We perform and develop all the required product-specific release and stability-determining assays for your viral vector product.
The development of innovative viral vector manufacturing processes strongly depends on the availability of accurate and reproducible product characterization assays and release assays. Release tests for viral vector products typically include tests to measure quantity, potency, vector genetic stability, identity, residuals (i.e. host cell DNA, host cell protein and benzonase), and safety.
To determine which parameters are important to monitor during process development and which are important for release, the product needs to be characterized. Most of the techniques and assays that are used for product characterization are performed in-house. Some of these assays are developed to support process development, using representative material, and then validated for release of the final production. Our expert analytical staff covers all aspects from design to implementation and from development to validation of the assays according to ICH guidelines. Some compendial and most biosafety assays are outsourced to our qualified partners. For outsourcing, we can provide support across all areas, including selection of partners, quotation, temperature-controlled shipments, review and reporting in certificates of analysis.

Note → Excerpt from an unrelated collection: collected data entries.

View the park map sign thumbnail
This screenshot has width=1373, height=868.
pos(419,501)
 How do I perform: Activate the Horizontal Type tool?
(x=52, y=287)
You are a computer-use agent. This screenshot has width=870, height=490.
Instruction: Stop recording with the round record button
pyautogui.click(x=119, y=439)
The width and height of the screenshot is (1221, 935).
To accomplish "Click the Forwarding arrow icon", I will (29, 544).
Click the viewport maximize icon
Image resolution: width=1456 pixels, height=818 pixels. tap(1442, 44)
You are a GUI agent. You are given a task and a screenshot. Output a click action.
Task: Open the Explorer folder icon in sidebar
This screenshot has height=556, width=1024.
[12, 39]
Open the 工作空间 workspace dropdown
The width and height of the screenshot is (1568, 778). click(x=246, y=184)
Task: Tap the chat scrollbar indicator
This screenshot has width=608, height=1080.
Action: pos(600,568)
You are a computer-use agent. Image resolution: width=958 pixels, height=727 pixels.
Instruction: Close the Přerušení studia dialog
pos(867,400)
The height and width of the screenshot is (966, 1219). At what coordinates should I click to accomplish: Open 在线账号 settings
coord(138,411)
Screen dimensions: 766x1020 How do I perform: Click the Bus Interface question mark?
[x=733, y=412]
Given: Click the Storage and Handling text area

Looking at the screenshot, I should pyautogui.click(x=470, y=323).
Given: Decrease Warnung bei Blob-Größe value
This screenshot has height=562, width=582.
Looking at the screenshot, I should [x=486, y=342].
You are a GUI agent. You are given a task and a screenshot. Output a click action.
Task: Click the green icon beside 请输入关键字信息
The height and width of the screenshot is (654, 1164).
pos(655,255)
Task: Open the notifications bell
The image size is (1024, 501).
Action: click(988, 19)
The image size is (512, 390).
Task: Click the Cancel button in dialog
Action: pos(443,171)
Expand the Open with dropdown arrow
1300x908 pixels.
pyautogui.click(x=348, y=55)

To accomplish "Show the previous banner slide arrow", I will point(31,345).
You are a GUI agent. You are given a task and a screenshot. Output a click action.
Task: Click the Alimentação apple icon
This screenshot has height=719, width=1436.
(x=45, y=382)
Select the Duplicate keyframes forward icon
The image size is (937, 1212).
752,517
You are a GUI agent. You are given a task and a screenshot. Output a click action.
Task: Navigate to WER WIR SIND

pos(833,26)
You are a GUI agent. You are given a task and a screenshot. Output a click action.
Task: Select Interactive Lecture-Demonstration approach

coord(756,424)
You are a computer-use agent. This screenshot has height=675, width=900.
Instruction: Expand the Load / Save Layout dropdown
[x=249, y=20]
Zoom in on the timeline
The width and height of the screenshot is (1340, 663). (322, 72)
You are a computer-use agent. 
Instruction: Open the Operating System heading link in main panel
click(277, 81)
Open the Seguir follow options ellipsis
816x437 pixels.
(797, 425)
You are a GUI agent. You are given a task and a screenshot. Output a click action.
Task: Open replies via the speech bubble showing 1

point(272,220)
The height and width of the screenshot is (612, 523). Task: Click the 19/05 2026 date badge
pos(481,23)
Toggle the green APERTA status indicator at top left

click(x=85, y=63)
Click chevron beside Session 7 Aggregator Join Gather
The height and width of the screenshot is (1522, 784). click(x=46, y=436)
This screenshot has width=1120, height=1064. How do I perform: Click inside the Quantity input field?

Proper control must be established over the materials used in construction and manufacturing of viral vectors. The use of animal-derived components is avoided as much as possible, and when unavoidable, must have traceability and testing in place to mitigate any risk of introduction and transfer of extraneous agents in the process. Extensive testing- by PCR for in vitro and in vivo adventitious agents- to confirm the absence of adventitious viruses in master cell banks (MCB) and master virus seeds (MVS) is performed according to ICH Q5A and ICH Q5D guidelines.
Another important parameter in monitoring the production of viral vectors is genetic stability testing. Here, the vector is propagated for a number of passages until or beyond the envisioned stage of commercial manufacturing. Analysis of the transgene region is needed to assure that the proper antigen expression is maintained. Extended propagation of the starting material provides the sensitivity required to detect any recombinants or mutants that have gained a growth advantage over the target vector. PCR detection combined with sequence analysis provides sufficient specificity and sensitivity to detect any variants in the transgene region that might arise. Next generation sequencing technologies can be employed to characterize vector variants that may be present at low frequencies in virus seeds.
We have ample experience in developing and qualifying a broad range of assays, including (q)PCR, cell-based assays (FFA, PFA and TCID50), HPLC, SDS-PAGE, western blot, and ELISA. As such, we deploy a full range of assays required to successfully monitor the development and release of viral vector-based products.